Please copy exactly the lines that begin with the one containing "Show the Versions tab" and end with the last line of the entries.
# # #
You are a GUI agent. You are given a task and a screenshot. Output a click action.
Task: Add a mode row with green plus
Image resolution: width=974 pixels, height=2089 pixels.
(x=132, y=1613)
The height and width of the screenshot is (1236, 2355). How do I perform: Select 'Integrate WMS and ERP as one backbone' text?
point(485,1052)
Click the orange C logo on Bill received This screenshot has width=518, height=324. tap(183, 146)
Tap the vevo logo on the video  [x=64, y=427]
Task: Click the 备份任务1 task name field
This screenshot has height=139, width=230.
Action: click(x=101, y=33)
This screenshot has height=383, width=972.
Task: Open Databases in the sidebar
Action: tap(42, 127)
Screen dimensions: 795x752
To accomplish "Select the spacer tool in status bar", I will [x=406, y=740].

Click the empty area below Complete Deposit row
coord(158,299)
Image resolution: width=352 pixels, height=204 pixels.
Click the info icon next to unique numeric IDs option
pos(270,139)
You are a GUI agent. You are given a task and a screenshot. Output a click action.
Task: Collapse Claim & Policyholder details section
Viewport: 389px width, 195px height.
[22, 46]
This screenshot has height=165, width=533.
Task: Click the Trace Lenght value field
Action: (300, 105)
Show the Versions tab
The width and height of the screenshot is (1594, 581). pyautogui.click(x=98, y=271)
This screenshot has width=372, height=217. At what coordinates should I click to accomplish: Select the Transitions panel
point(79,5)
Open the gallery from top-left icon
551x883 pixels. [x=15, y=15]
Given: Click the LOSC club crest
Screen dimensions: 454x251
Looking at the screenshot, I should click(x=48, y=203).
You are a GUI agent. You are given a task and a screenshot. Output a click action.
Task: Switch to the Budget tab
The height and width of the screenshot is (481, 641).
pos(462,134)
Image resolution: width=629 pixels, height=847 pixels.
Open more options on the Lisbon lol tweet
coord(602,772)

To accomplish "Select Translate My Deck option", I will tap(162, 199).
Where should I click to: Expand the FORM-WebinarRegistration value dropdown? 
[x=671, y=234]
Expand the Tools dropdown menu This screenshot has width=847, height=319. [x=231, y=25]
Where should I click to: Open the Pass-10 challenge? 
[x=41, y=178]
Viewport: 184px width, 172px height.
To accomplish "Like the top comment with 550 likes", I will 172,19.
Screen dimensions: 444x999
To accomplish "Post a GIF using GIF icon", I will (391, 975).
# # #
## Output for this exercise:
Show the Versions tab
The width and height of the screenshot is (1594, 581). pyautogui.click(x=98, y=271)
This screenshot has width=372, height=217. At what coordinates should I click to accomplish: Select the Transitions panel
point(79,5)
Open the gallery from top-left icon
551x883 pixels. [x=15, y=15]
Given: Click the LOSC club crest
Screen dimensions: 454x251
Looking at the screenshot, I should click(x=48, y=203).
You are a GUI agent. You are given a task and a screenshot. Output a click action.
Task: Switch to the Budget tab
The height and width of the screenshot is (481, 641).
pos(462,134)
Image resolution: width=629 pixels, height=847 pixels.
Open more options on the Lisbon lol tweet
coord(602,772)

To accomplish "Select Translate My Deck option", I will tap(162, 199).
Where should I click to: Expand the FORM-WebinarRegistration value dropdown? 
[x=671, y=234]
Expand the Tools dropdown menu This screenshot has width=847, height=319. [x=231, y=25]
Where should I click to: Open the Pass-10 challenge? 
[x=41, y=178]
Viewport: 184px width, 172px height.
To accomplish "Like the top comment with 550 likes", I will 172,19.
Screen dimensions: 444x999
To accomplish "Post a GIF using GIF icon", I will (391, 975).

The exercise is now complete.